- Location in Thayet district
- Coordinates: 19°14′N 95°34′E﻿ / ﻿19.233°N 95.567°E
- Country: Myanmar
- Region: Magway Region
- District: Aunglan District
- Capital: Aunglan

Area
- • Total: 2,677.1 km^{2} (1,033.65 sq mi)

Population (2023)
- • Total: 245,965
- • Density: 91.8760/km^{2} (237.958/sq mi)
- Time zone: UTC+6.30 (MMT)

= Aunglan Township =

Aunglan Township (အောင်လံမြို့နယ်), formerly Myayde Township (မြေထဲမြို့နယ်) is a township of Aunglan District in southern Magway Region, Myanmar.
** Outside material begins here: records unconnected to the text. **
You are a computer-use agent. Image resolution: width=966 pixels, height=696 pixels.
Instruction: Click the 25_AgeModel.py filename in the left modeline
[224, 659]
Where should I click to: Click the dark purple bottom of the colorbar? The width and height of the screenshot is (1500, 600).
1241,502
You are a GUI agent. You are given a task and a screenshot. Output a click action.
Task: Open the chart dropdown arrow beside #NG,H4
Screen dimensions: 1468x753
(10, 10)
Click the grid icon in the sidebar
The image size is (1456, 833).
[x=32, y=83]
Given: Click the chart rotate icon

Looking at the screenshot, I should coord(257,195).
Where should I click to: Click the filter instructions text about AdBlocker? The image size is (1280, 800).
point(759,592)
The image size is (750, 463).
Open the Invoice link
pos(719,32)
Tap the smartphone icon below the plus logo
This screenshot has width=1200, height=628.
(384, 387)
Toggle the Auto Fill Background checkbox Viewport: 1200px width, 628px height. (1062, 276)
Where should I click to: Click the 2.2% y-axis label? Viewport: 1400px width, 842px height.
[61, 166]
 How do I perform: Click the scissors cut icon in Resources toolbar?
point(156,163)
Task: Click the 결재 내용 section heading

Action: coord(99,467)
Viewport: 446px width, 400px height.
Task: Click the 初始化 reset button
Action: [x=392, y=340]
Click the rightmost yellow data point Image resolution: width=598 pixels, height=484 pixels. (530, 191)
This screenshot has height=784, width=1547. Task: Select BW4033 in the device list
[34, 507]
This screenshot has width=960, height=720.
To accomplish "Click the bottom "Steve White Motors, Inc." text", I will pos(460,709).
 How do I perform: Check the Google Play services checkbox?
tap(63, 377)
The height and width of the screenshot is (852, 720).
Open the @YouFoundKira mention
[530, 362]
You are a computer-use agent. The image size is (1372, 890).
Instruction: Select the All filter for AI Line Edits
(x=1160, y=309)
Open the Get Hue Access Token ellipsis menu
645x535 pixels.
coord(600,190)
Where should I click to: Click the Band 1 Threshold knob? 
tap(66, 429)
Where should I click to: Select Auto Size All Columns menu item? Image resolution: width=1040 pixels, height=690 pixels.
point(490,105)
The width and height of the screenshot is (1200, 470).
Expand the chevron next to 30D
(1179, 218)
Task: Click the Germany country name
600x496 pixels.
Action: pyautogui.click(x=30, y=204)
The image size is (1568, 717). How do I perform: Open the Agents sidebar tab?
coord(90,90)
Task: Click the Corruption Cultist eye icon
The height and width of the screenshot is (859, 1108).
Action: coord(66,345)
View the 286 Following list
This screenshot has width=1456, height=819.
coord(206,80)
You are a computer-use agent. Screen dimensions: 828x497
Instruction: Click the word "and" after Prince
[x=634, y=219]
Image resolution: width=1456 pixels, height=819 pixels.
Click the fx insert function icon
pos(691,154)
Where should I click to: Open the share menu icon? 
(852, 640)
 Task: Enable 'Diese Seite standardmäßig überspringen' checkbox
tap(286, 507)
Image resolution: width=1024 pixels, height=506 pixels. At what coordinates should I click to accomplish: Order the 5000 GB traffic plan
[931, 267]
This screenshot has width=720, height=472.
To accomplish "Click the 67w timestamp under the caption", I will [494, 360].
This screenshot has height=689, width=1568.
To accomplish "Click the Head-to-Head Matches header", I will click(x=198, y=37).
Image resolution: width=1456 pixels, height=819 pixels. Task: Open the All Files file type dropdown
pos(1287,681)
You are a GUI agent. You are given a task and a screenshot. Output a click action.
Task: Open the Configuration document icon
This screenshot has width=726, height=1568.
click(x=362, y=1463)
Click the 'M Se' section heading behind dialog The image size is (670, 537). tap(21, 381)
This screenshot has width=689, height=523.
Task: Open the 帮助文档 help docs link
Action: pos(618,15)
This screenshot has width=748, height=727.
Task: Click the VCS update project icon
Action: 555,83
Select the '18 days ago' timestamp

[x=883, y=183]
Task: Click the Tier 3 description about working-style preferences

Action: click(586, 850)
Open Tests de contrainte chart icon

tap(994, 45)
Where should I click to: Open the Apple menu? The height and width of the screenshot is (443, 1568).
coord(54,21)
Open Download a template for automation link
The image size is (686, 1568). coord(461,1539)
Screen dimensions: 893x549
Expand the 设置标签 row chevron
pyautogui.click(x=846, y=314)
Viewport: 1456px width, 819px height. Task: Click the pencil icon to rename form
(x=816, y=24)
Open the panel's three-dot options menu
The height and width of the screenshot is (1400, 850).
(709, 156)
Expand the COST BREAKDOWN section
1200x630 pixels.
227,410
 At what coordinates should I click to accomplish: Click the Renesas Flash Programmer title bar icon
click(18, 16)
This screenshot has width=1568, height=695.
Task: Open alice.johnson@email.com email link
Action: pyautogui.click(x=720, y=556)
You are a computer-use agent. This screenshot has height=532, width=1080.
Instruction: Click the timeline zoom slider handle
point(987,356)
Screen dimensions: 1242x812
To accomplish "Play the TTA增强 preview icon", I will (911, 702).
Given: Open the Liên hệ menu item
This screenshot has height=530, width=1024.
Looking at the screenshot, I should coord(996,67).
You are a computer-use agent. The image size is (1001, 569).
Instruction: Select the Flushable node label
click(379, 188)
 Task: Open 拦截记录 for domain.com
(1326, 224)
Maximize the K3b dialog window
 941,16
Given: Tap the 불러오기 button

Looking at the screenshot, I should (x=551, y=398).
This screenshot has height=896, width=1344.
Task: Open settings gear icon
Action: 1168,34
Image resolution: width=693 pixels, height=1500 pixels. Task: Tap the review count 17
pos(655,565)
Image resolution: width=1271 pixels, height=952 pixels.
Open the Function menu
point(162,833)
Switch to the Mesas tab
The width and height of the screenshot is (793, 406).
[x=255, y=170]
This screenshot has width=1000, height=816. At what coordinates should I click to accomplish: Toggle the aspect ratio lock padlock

Its administrative seat is Aunglan. It is the southeasternmost township in Magway Region. The township has two towns, Aunglan and Myede with a total of 12 urban wards as well as 246 villages grouped into 91 village tracts.

==Borders==
Aunglan Township is bordered by:
- Sinbaungwe Township to the north;
- Yedashe Township of Bago Region to the east;
- Paukkaung Township and Pyay Township of Bago Region to the south; and
- Kamma Township and Thayet Township to the west.

== Transport ==
Since 1999, it has been served by a branch line of Myanmar Railways.